US CENSUS PROJECT
PART A - DATA COLLECTION
1. Go to American Factfinder from the US Census Bureau, the link can be found here:http://factfinder2.census.gov/faces/nav/jsf/pages/index.xhtml
Note: Blue headings are where to go to find data once you get to Factfinder website for each town/city.
PUT ALL OF YOUR DATA INTO GOOGLE DRIVE SPREADSHEET
2. Find 20 town/cities in Massachusetts and collect data on:
LOOK UNDER Population -> 2010 Census
a. Total Population
LOOK UNDER "HOUSING" -> "General Housing Characteristics"
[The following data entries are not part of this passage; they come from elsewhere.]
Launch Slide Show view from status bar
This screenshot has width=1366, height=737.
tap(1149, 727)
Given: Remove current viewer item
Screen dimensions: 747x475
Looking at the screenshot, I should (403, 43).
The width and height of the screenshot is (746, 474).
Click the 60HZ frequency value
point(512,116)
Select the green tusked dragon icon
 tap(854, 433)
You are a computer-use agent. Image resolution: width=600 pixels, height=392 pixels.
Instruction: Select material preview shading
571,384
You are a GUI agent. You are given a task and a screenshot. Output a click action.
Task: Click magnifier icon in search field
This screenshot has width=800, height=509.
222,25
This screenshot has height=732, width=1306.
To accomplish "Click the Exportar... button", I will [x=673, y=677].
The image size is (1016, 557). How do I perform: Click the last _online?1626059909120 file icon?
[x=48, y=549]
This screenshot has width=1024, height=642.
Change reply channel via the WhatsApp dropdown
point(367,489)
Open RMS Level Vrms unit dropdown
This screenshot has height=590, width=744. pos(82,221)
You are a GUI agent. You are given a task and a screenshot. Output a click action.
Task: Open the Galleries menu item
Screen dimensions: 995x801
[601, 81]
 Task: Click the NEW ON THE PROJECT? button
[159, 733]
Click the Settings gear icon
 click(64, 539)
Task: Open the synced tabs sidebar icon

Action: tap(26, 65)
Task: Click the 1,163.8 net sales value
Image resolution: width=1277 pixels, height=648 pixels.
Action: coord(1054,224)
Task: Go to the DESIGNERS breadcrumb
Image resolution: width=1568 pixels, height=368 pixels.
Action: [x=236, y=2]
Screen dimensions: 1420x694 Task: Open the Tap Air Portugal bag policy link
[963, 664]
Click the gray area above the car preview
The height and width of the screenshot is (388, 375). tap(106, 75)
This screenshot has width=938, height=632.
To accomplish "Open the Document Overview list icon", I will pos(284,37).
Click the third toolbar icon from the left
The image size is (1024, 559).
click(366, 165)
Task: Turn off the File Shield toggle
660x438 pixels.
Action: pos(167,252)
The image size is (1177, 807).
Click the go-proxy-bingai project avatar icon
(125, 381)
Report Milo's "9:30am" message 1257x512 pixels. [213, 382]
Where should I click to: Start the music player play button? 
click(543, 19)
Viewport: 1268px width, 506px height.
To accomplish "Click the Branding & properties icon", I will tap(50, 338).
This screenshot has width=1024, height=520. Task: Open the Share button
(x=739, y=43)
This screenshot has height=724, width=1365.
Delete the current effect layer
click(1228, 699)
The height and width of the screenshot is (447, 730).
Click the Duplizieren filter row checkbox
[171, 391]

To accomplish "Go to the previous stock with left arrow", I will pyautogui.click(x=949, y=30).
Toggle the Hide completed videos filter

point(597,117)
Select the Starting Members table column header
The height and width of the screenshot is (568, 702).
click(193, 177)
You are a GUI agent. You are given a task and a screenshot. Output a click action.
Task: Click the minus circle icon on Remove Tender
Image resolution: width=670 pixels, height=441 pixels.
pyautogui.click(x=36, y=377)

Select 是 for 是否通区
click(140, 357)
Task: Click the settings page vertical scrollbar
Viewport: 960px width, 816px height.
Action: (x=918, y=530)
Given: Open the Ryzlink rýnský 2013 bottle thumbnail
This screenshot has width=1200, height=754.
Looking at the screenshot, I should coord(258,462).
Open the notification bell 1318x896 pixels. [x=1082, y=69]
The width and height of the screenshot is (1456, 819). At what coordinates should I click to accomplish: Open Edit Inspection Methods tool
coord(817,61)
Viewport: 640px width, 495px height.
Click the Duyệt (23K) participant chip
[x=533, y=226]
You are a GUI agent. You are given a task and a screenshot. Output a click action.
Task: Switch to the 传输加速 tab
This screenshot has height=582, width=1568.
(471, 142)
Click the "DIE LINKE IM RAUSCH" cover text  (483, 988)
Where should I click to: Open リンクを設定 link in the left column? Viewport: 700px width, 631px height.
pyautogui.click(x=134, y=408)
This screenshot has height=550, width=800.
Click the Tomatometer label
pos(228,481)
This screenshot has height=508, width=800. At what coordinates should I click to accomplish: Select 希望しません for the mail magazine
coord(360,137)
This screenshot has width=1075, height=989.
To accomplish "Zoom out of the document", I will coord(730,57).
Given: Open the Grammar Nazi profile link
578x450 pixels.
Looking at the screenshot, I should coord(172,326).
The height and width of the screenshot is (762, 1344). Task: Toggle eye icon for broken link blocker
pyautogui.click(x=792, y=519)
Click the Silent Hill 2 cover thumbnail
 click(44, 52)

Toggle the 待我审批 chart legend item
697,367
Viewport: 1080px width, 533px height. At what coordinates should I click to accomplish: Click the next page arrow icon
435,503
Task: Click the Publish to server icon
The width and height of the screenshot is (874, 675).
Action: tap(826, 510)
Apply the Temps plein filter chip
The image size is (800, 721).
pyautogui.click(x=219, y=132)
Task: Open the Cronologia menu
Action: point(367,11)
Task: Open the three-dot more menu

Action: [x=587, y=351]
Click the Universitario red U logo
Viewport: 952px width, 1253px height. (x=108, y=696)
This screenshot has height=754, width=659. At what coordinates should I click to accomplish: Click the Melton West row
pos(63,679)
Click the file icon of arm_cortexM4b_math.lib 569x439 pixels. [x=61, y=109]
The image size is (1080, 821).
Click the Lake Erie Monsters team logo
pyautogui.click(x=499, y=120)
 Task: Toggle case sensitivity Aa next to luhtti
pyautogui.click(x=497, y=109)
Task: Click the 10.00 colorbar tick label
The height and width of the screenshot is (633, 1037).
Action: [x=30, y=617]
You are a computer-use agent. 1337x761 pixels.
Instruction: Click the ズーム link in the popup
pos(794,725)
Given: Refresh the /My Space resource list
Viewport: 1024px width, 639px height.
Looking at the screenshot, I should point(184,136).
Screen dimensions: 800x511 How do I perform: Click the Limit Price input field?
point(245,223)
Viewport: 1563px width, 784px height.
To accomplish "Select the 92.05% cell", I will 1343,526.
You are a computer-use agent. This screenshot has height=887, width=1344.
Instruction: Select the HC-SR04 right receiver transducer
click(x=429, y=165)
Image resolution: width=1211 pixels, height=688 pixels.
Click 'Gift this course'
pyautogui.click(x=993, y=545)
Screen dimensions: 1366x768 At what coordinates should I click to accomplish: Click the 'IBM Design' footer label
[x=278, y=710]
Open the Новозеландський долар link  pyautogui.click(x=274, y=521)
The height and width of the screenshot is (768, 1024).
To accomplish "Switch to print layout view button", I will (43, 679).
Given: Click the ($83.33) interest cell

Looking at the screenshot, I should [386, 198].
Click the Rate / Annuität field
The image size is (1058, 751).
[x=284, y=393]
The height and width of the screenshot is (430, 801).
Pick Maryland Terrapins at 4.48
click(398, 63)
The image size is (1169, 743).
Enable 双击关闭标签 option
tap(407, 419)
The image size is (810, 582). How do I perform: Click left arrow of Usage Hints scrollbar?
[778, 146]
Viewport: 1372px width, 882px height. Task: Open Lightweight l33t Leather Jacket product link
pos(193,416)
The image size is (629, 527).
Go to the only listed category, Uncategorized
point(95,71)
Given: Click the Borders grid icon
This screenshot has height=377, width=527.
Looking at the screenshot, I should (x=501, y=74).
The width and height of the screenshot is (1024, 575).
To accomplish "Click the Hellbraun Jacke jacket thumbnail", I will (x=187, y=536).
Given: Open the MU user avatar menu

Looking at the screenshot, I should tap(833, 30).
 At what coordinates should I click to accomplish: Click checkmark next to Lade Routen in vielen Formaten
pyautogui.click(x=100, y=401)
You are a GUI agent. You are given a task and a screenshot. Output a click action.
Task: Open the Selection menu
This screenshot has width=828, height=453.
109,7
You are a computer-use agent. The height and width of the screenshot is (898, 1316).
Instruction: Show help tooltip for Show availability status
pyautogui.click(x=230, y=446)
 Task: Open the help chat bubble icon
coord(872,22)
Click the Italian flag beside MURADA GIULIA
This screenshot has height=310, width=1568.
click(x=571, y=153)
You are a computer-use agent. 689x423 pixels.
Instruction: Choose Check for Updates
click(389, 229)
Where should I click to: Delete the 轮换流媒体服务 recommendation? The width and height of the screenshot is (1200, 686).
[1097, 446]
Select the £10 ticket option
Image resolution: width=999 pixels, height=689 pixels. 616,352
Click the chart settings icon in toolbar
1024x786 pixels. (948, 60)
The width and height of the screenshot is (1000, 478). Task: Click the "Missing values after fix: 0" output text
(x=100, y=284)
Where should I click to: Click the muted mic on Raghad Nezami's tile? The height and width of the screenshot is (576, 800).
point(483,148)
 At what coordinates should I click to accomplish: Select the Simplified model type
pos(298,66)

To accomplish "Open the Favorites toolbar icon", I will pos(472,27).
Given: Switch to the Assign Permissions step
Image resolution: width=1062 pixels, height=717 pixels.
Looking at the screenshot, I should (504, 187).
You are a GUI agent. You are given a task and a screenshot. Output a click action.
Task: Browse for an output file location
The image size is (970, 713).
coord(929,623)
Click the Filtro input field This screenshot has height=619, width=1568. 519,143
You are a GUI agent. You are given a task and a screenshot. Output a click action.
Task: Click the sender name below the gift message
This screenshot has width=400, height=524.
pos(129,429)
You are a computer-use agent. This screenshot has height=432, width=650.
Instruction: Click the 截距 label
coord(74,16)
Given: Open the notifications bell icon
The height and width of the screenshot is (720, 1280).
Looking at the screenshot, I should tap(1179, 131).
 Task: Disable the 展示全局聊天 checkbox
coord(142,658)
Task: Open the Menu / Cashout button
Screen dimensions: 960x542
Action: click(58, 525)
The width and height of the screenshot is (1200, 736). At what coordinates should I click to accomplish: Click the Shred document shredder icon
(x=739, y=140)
b. % Owner Occupied Housing Units (add % with mortgage and % who own free and clear)-
Under "HOUSING" -> "Selected Housing Characteristics"
c. Median Housing Value
d. Median Gross Rent (in dollars)
LOOK UNDER "EDUCATION" -> "EDUCATIONAL ATTAINMENT"
e. Percentage Graduate or Professional Degree (25 years and over)
f. Percentage Bachelor's Degree or Higher - (25 years and over)
LOOK UNDER "INCOME" -> "SELECTED ECONOMIC CHARACTERISTICS"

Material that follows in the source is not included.